» EXTRAIT À LIRE:

┄┄┄┄┄┄┄┄┄┄┄┄┄┄┄┄┄┄┄┄

Stevens, l’observateur, crispé sur son siège - témoin passif, à la merci de l’habileté de son pilote - fuse la salve complète de huit rockets... l’équivalent d’une bordée d’un croiseur de dix mille tonnes ! Max se penche encore plus en avant vers le collimateur et ses yeux mi-clos se durcissent... il frôle la détente. Au moment exact où il va tirer, son Mosquito est soudain catapulté latéralement par une formidable explosion. D’instinct, malgré la douleur affreuse qui lui tord l’estomac, Max tire de toutes ses forces sur le manche... la coque... les mâts... les rochers... les sapins - tout lui bondit au visage.

L’avion file vers les nuages, brutalement, et s’y enfouit.
Max maîtrise l’embardée de l’appareil qui dérape - en effet, par-dessus le dos de l’observateur effondré, il aperçoit le moteur droit qui vomit des flammes au travers de ses capo­tages arrachés.
Pour Max, en plus de la souffrance de sa blessure, l’agonie du mortel P.S.V. dans les nuages hérissés de montagnes. Les gyroscopes et l’horizon artificiel, déréglés un instant par le choc, reprennent... l’avion vibre dangereusement... du calme !... hélice droite en drapeau... extincteurs... toujours cette déchi­rante douleur et le sang chaud qui coule le long des jambes, sous les pantalons.

┄┄┄┄┄┄┄┄┄┄┄┄┄┄┄┄┄┄┄┄

» DONNÉES BRUTES:
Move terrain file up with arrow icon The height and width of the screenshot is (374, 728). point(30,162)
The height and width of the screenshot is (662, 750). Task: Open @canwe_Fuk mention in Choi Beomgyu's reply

┄┄┄┄┄┄┄┄┄┄┄┄┄┄┄┄┄┄┄┄

» CONSIGNES À TRAITER:
1) Les affirmations suivantes sont-elles conformes au récit du Mosquito ? Pour chacune, répondez par oui ou non et citez les mots décisifs du récit. (a) Le Mosquito est projeté de côté par une explosion. (b) C'est le moteur gauche qui prend feu. (c) Après l'explosion, l'avion s'engouffre dans les nuages.
2) D'après le récit du Mosquito, où Max sent-il couler le sang chaud ?
3) Reprenez le récit du Mosquito juste après sa dernière phrase et poursuivez-le.

» RÉPONSES PAR CONSIGNE:
1)
(a) Oui : « son Mosquito est soudain catapulté latéralement par une formidable explosion ».
(b) Non : « il aperçoit le moteur droit qui vomit des flammes ».
(c) Oui : « L’avion file vers les nuages, brutalement, et s’y enfouit. »

2) Le long des jambes, sous les pantalons.

3)
Soudain, c’est le ciel bleu sur la couche unie de nuages !
L’observateur est tué - la cabine, le tableau de bord, les manettes, les vitres sont couverts de sang qui a éclaboussé partout.
 Ne pas s’évanouir - surtout pas !
Virage à gauche... 180°...
Le feu est éteint, et le moteur droit bave par ses tôles dislo­quées de la mousse sale.
Que se passe-t-il sous les nuages ?
Parfois quelques obus de D.C.A. traversent la couche blanche et sèment des éclatements sombres qui paraissent incongrus dans cet absurde calme...
Mais les rockets sont toujours sur leurs rails - quelle ten­tation dans tout ce vertige... rentrer au-dessus de ces nuages... dans ce calme, jusqu’en Écosse... attendre que le radio-compas indique la terre... sauter alors en parachute...
Il a bien ramené, du golfe de Gascogne à Predanack, un Beaufighter sur un seul moteur... à plus forte raison un Mosquito !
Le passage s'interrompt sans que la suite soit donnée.